P.O. Box 381
Ooltewah, TN 37363
Each female chick starts life carrying the beginnings of thousands of undeveloped yolks inside her body, not all of which develope into eggs. A pullet (female chicken at birth) also starts life with two ovaries. As the pullet grows, the right ovary becomes undeveloped and only the left one becomes fully functionable. The functioning ovary contains all the undeveloped yolks the pullet was born with. In a pullet or nonlayer, all the yolks are small because none have developed in preparation for lay. However, in a hen (female chicken that has been in laying for at least 30 weeks) the yolks will range in size from the head of a pin to nearly full size. This cluster of yolks can be found along the backbone of the bird about halfway between her neck and tail.

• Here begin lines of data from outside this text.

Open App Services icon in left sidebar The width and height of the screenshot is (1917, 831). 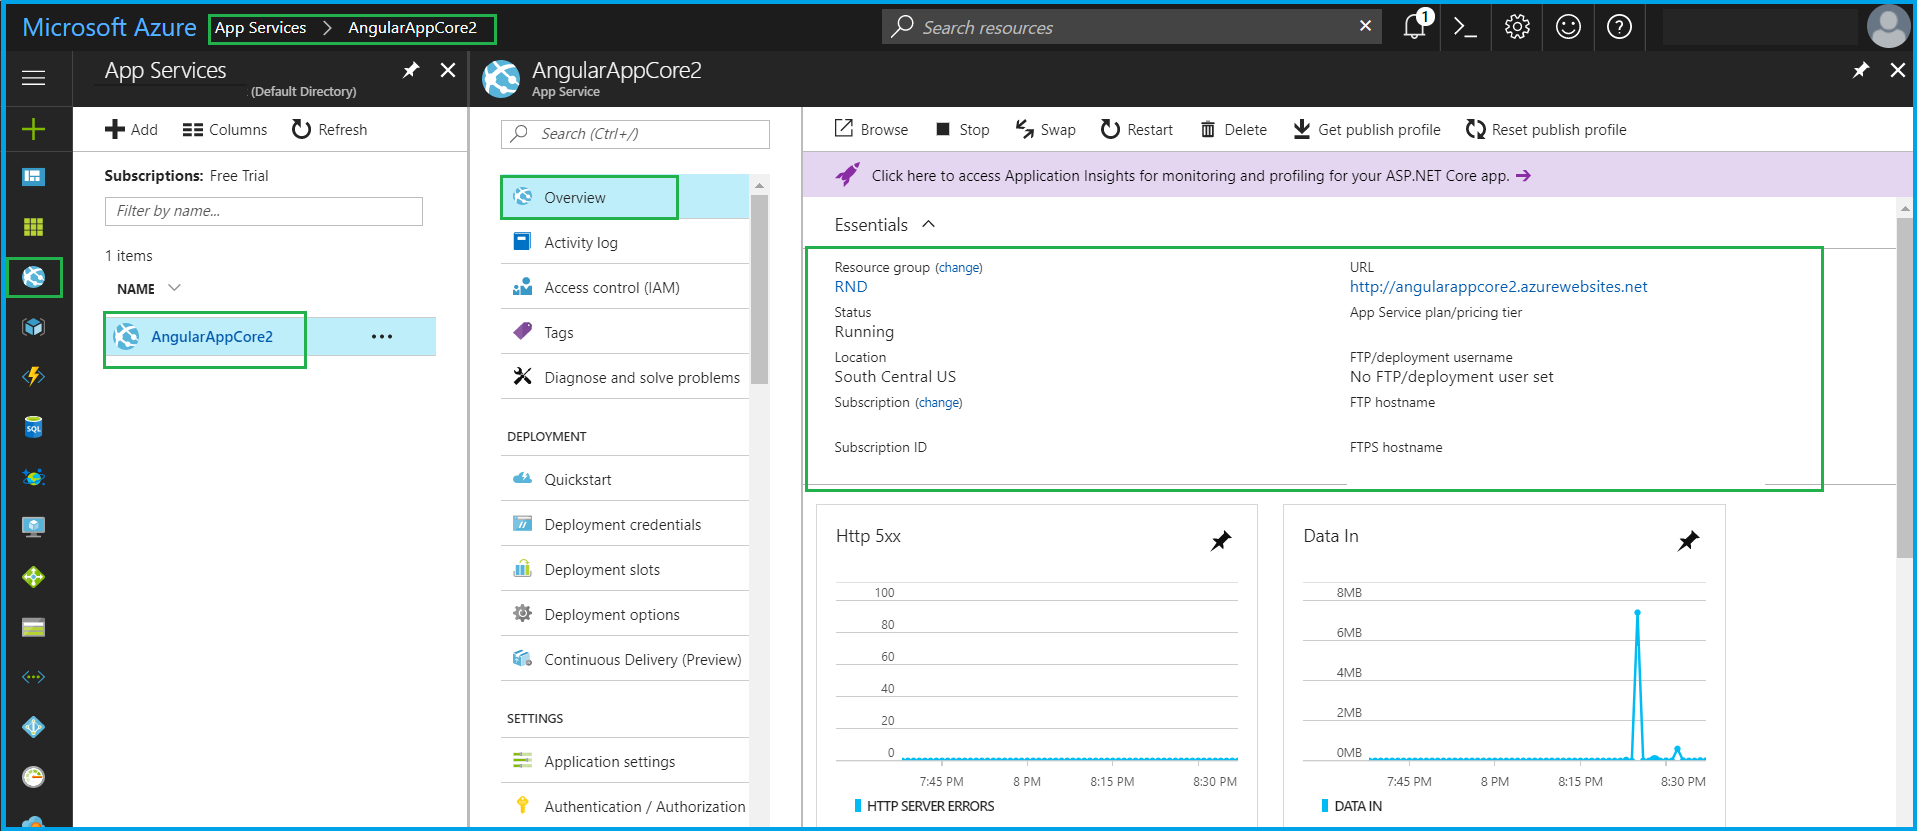[x=34, y=277]
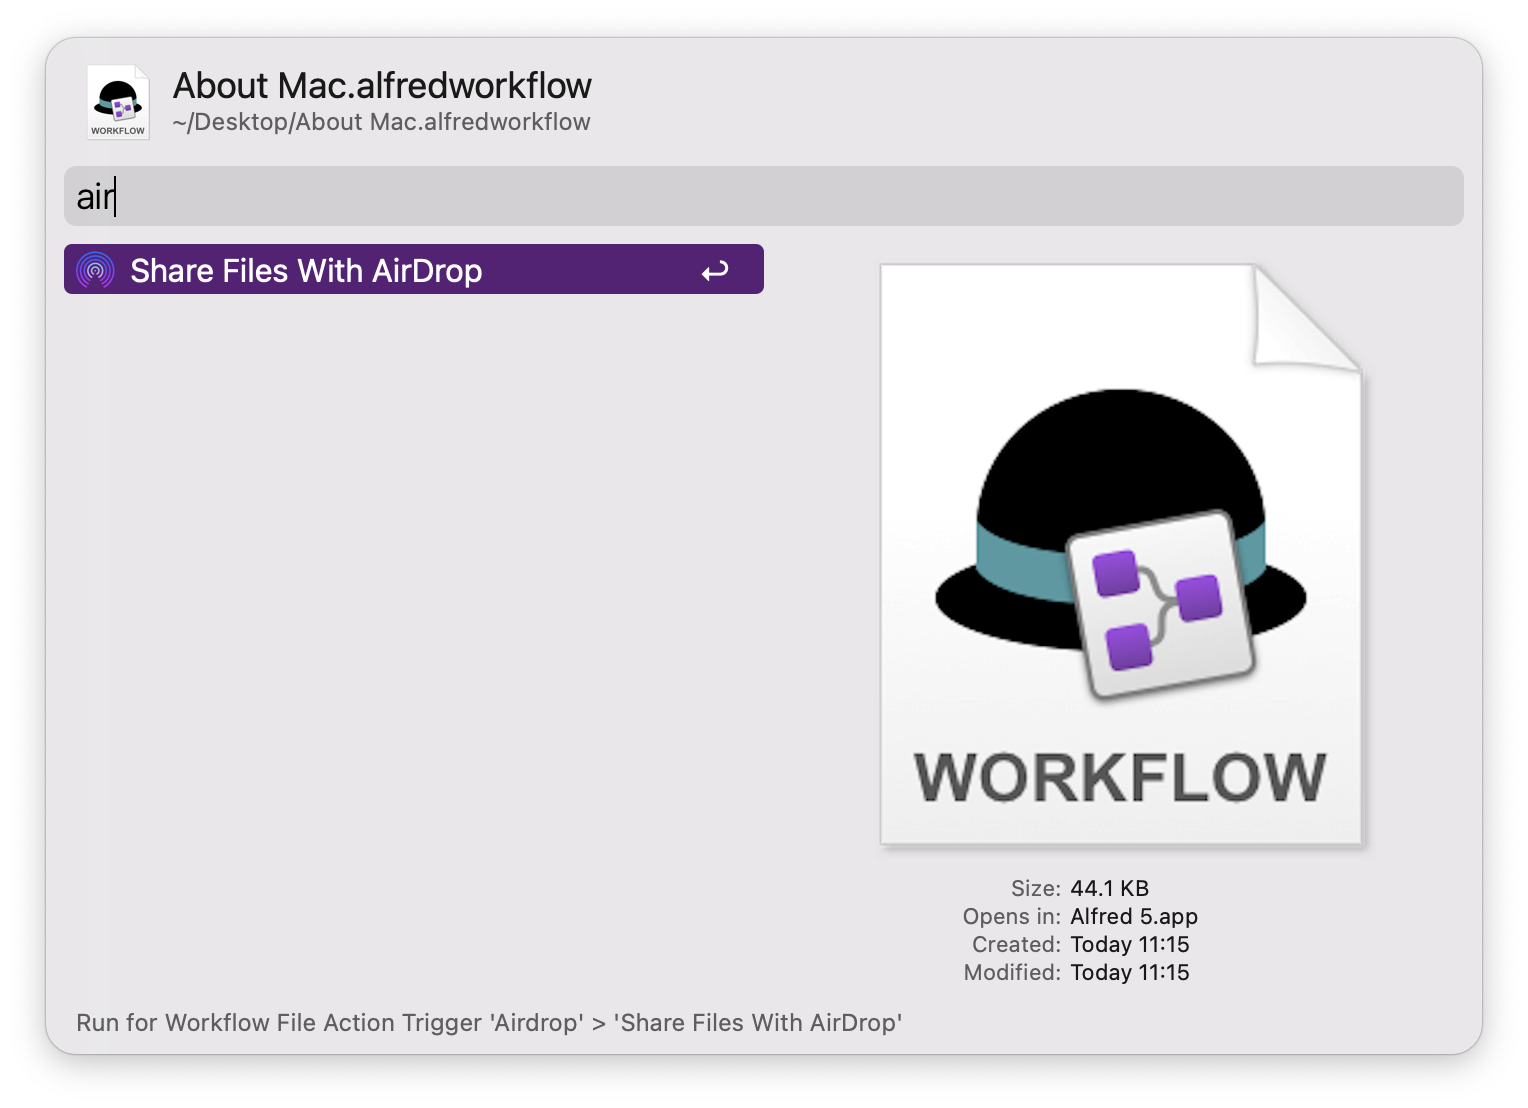1528x1108 pixels.
Task: Click the purple workflow nodes badge in preview
Action: (1160, 607)
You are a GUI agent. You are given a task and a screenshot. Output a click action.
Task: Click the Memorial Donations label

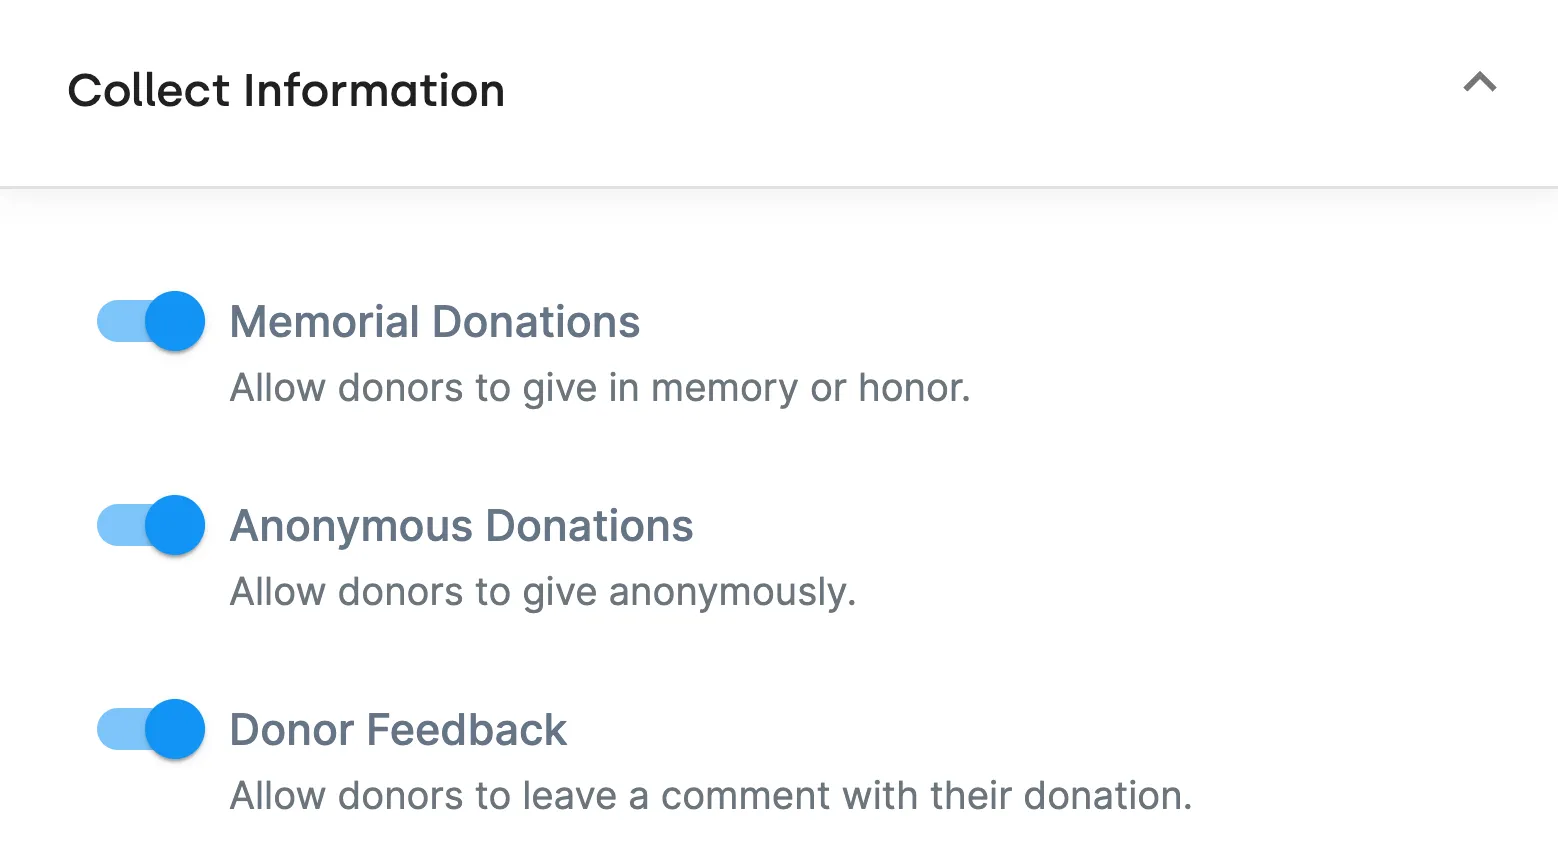pyautogui.click(x=435, y=321)
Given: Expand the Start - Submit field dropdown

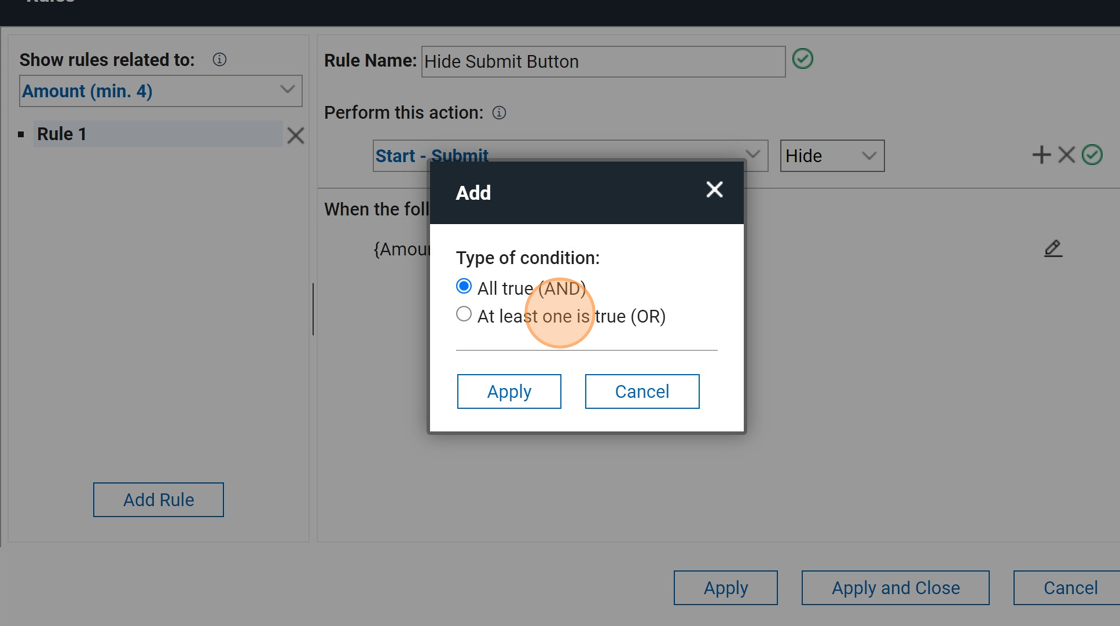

When a pullet reaches laying age, one by one the yolks mature. The laying age of a pullet will range from 4 to 6 months depending on the breed. At any given time, the pullets body will contain yolks at various stages of developement. Approximately every 25 hours, a yolk is mature enough to be released into a the funnel of the oviduct. This process is called ovulation. Ovulation usually occurs about an hour after the previous egg was laid. Throughout its passage through the oviduct, the egg leads with its pointed end. While the egg progresses through the oviduct, it is constantly rotating within the spiral tube. This movement twists the structural fibers called the chalazae which form the rope-like strands that anchor the yolk in the thick egg white. Just before it is laid, the egg rotates so that the blunt end comes out first. The whole process takes about 25 hours. This causes a hen to lay about an hour later each day. A hens reproductive system slows down at night, thus she will eventually skip a day of lay altogether. It is then that a whole new multiple day laying cycle will begin the following morning. Below are two photos. One shows the anatomy as it is inside the hen and the other shows the anatomy laid out in real life form.
The egg is fertilized while in journey through the oviduct and just before reaching the shell gland or uterus. The sperm of the rooster (male chicken) is encased in various layers of egg white and wrapped in protective membranes. Once it reaches the shell gland, it is sealed within the shell. It is then enveloped in a fast drying fluid coating called the bloom or cuticle. In the photo below, this is referred to as the germinal disc. When a rooster mates with a hen, the sperm travels quickly up the oviduct to fertilize a developing yolk. If the hen laid an egg shortly before, the mating will likely fertilize her next egg. The number of additional eggs that will be fertilized by one mating varies with the hens productivity and breed. Highly productive hens generally remain fertile longer than hens that lay at a slower rate. Single combed breeds remain fertile longer than rose combed breeds. The average duration of fertility is about 10 days. If a certain rooster is desired for mating, it is advisable to wait about 3 weeks after placing the desired cock with the hen to collect eggs for incubation. An egg must be fertilized by a rooster to hatch a chick.